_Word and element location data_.
....................

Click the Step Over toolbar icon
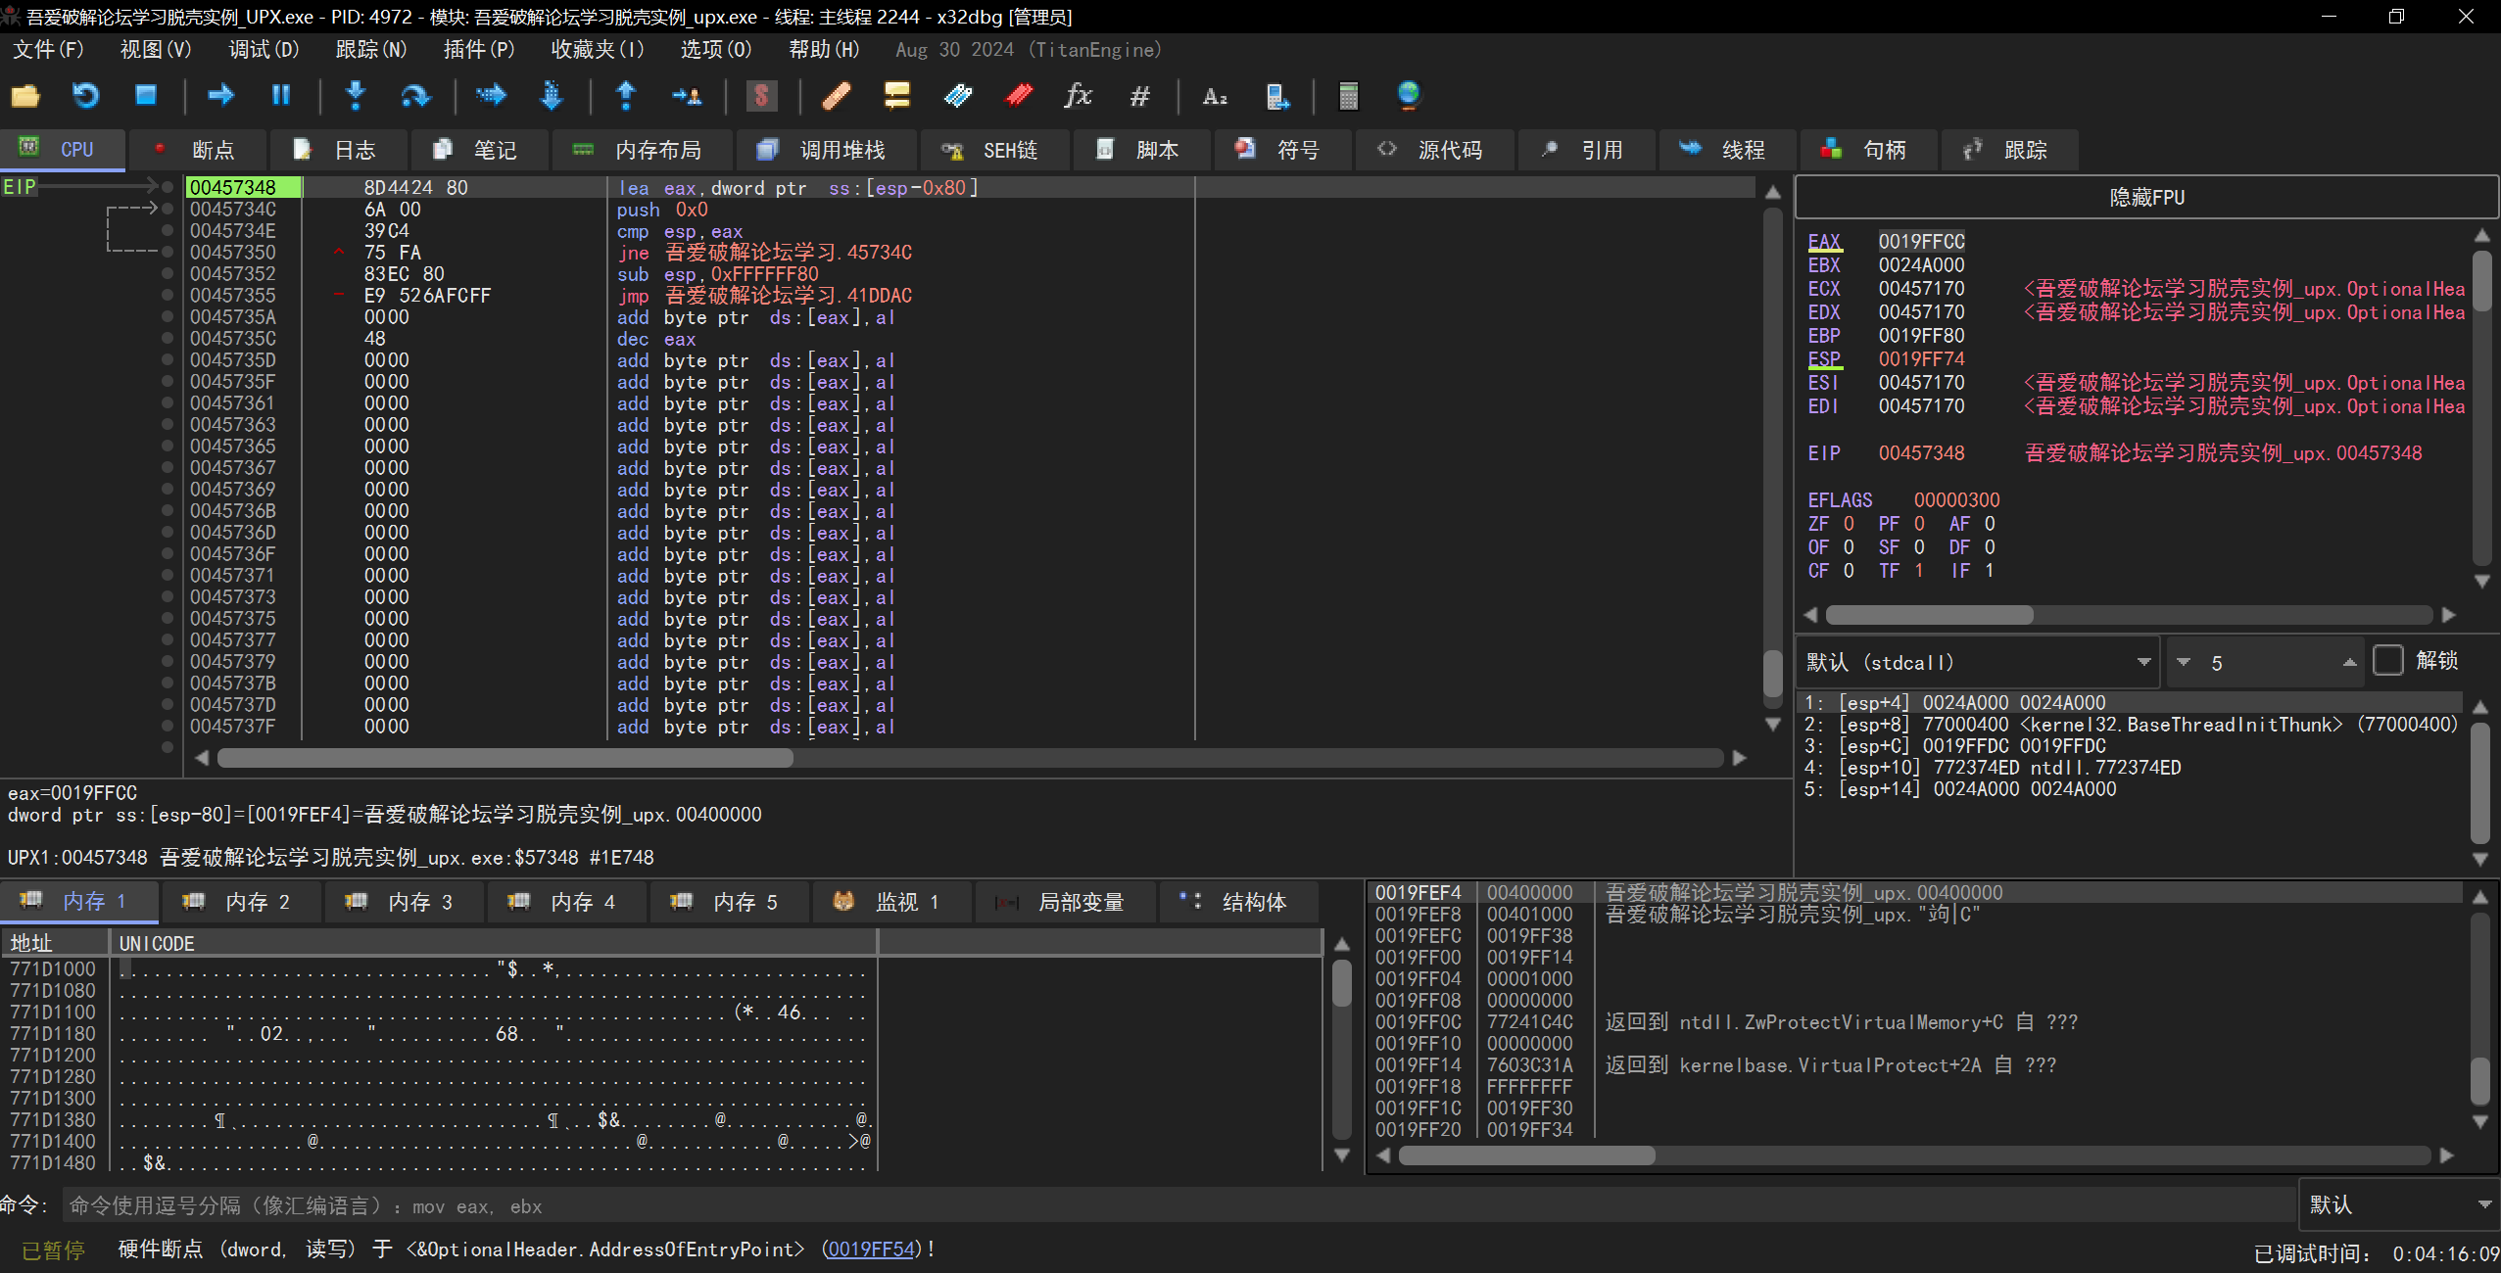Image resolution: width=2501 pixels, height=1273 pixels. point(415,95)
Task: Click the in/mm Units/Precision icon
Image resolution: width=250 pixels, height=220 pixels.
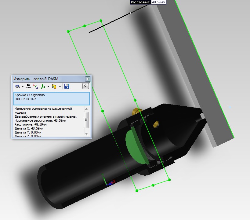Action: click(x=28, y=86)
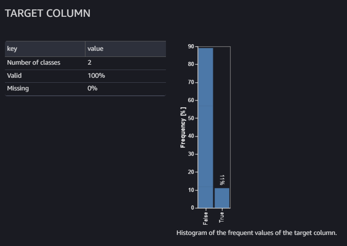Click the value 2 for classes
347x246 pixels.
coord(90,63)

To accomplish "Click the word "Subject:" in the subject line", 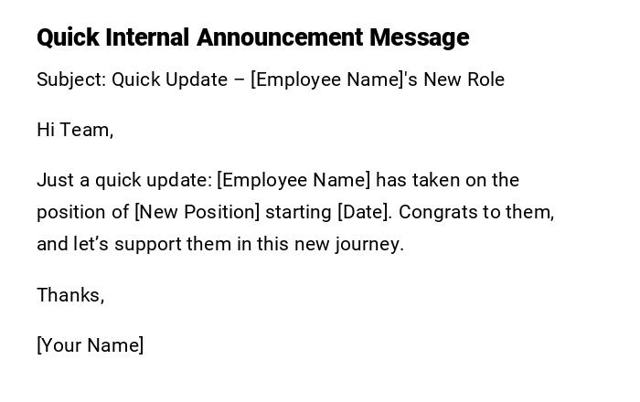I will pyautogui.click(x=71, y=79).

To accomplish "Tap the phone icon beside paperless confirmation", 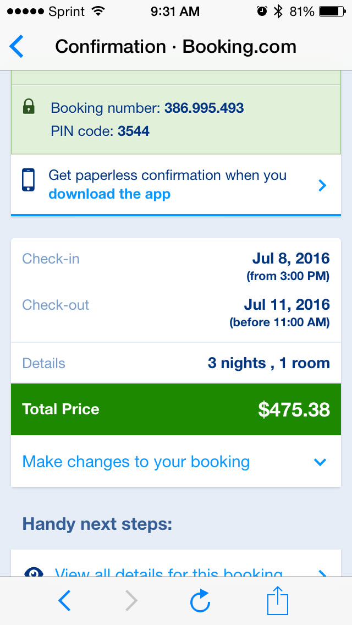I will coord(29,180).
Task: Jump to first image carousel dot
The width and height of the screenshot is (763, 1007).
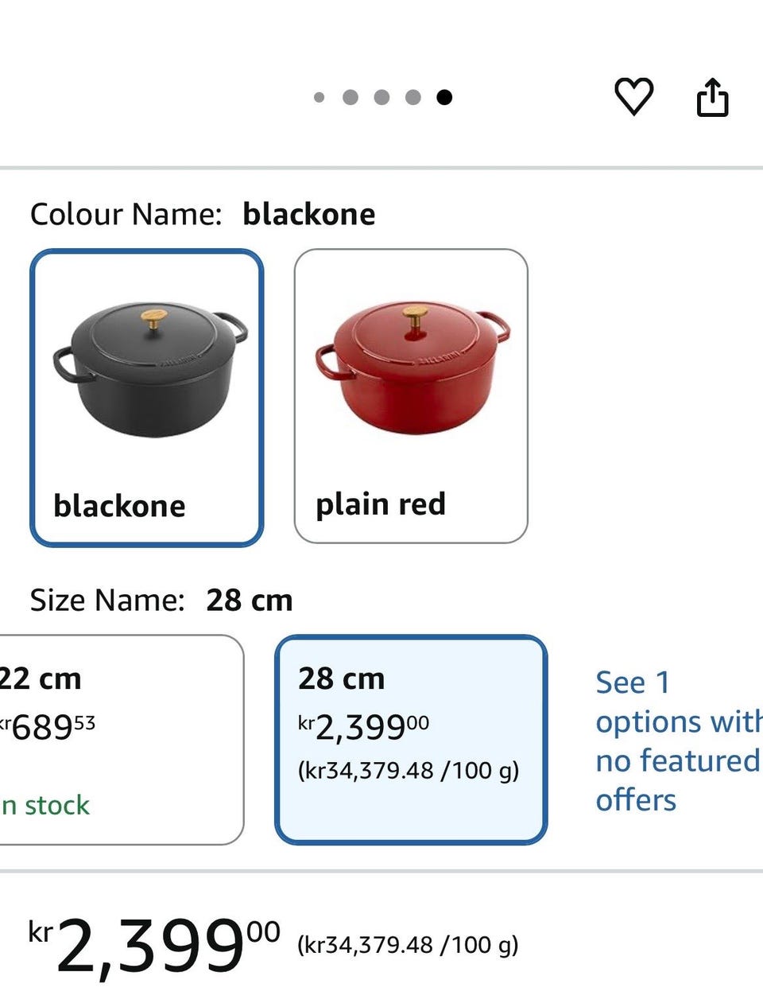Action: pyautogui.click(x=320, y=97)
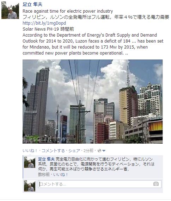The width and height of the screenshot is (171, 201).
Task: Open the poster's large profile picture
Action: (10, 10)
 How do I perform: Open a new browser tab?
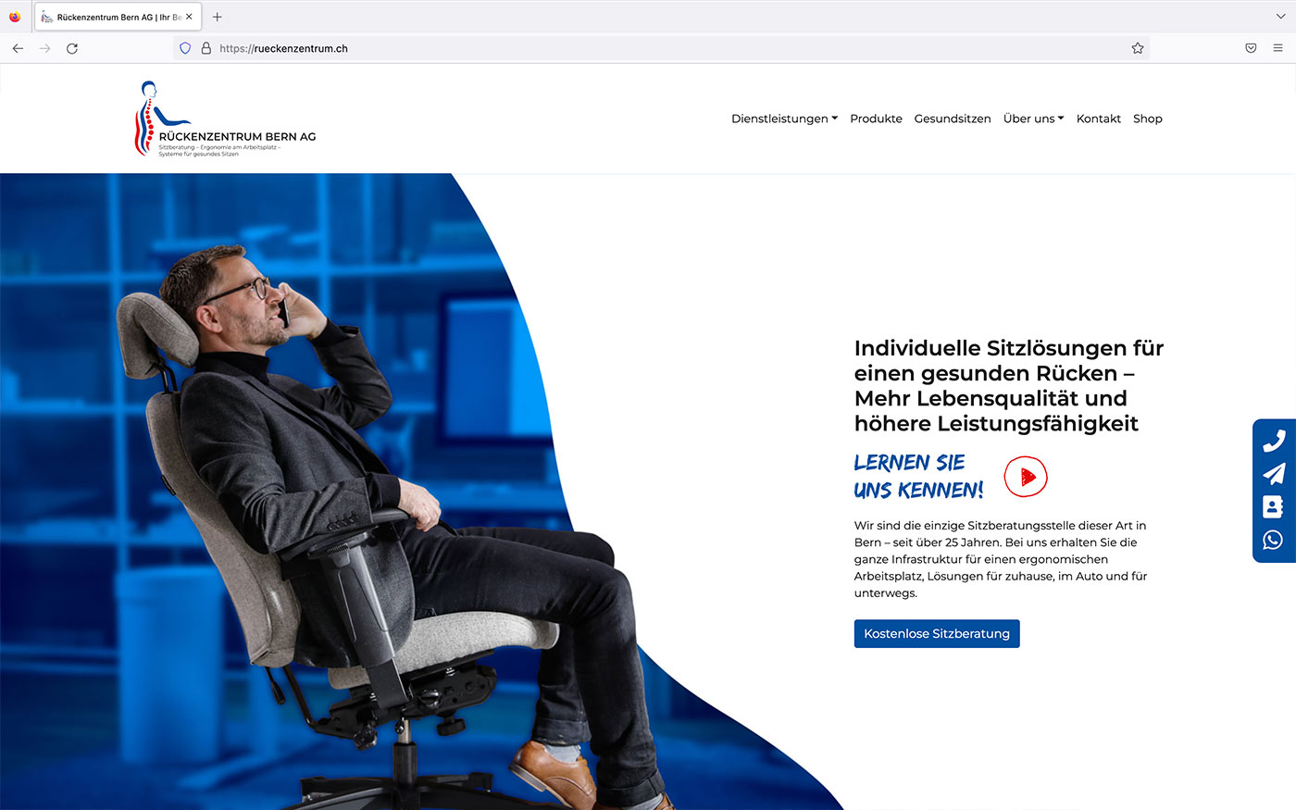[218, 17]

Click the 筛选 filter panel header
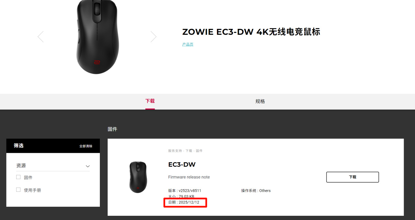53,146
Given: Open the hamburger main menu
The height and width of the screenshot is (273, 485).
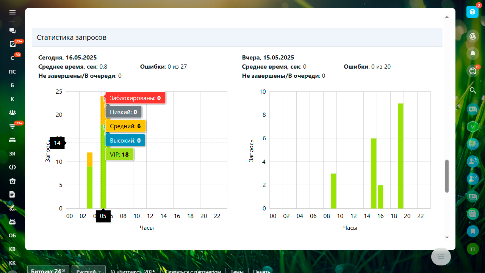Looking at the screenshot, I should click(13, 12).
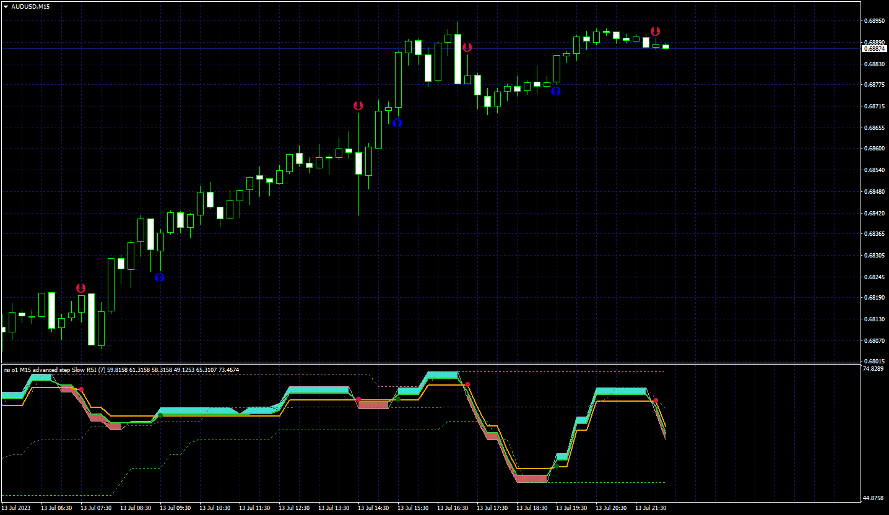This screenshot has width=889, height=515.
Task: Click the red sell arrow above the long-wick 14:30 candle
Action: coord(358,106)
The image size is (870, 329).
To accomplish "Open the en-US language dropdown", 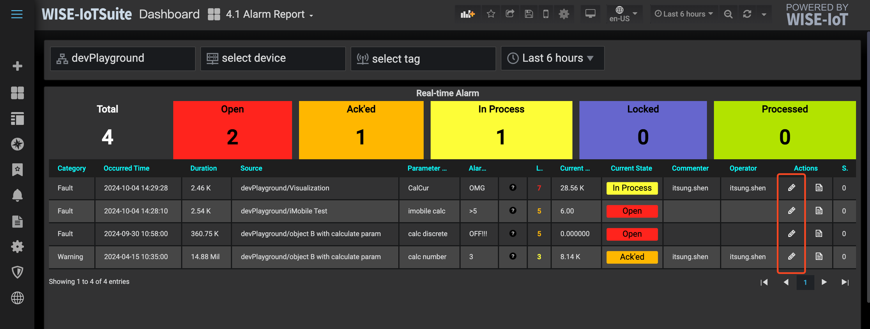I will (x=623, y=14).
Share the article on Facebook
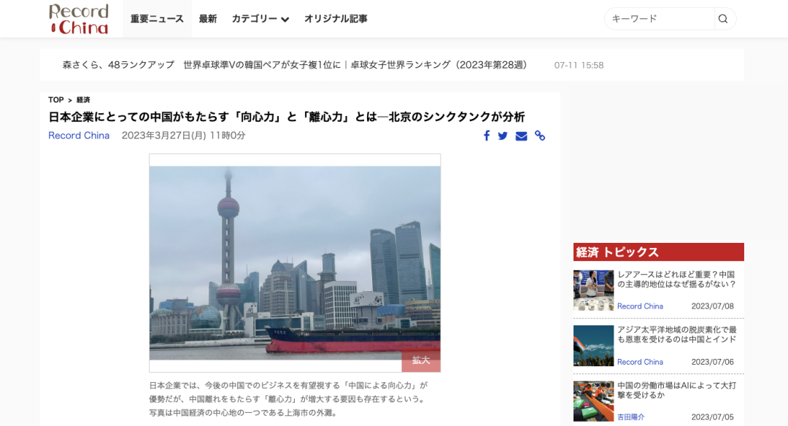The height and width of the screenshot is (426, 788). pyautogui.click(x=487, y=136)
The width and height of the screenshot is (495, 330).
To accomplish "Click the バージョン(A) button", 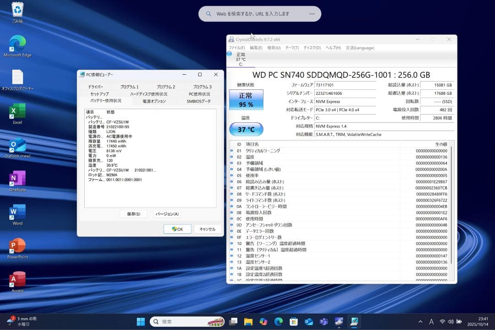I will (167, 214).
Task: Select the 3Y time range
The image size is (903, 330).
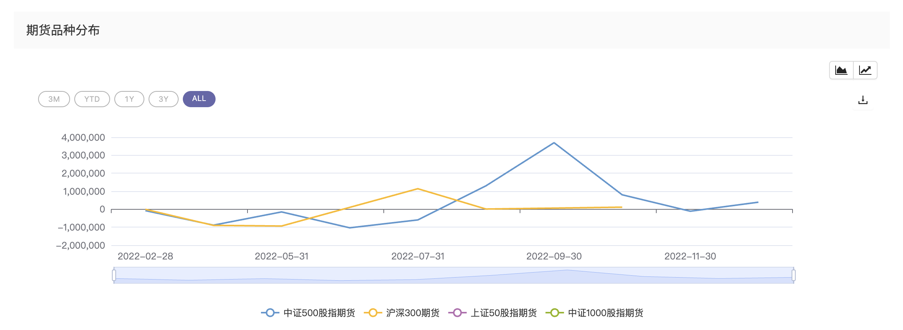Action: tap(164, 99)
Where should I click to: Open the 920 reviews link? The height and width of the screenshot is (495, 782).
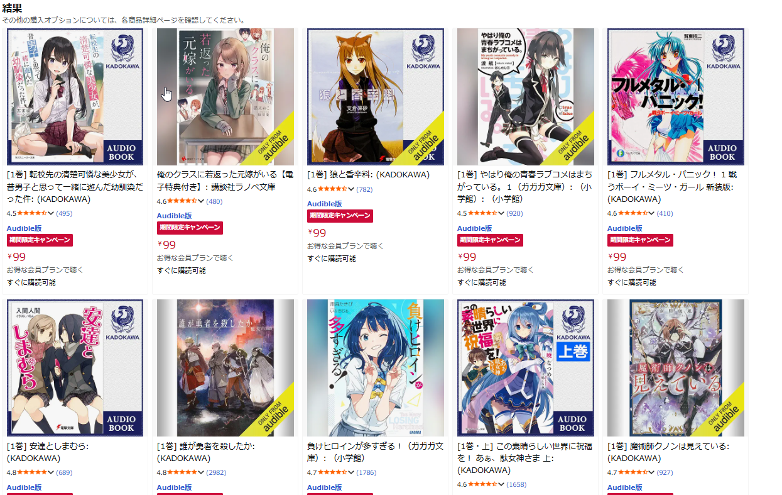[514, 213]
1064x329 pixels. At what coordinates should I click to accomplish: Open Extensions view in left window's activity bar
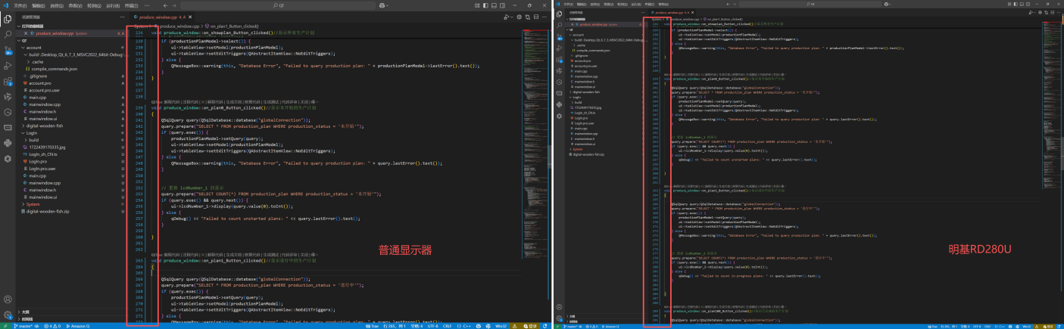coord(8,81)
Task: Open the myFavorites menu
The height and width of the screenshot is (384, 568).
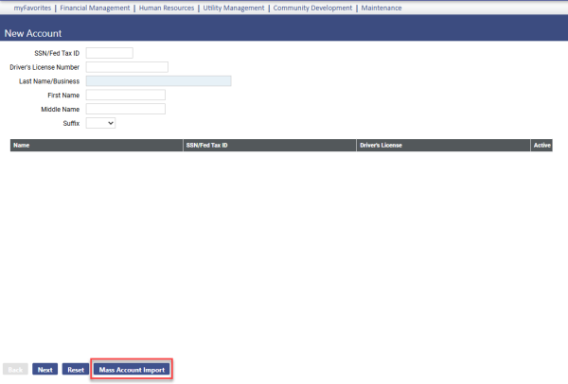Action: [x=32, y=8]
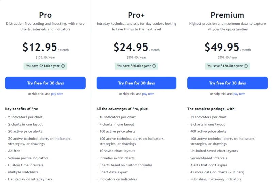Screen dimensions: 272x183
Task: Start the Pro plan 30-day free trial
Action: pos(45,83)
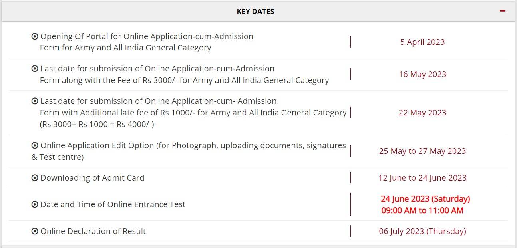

....................

_Work required_.
Rewrite the data from the line with "Task: Select the 3Y time range" through the end, changing "screenshot" to "image" and leaving everything else the same. Omit the pictures from your answer.

_Output of the task_.
Task: Select the 3Y time range
The image size is (903, 330).
Action: tap(164, 99)
Where should I click to: Open the 920 reviews link? The height and width of the image is (495, 782).
[514, 213]
1064x329 pixels. At what coordinates should I click to accomplish: Open Extensions view in left window's activity bar
coord(8,81)
Task: Open the myFavorites menu
The height and width of the image is (384, 568).
Action: [x=32, y=8]
Screen dimensions: 272x183
Task: Start the Pro plan 30-day free trial
Action: pos(45,83)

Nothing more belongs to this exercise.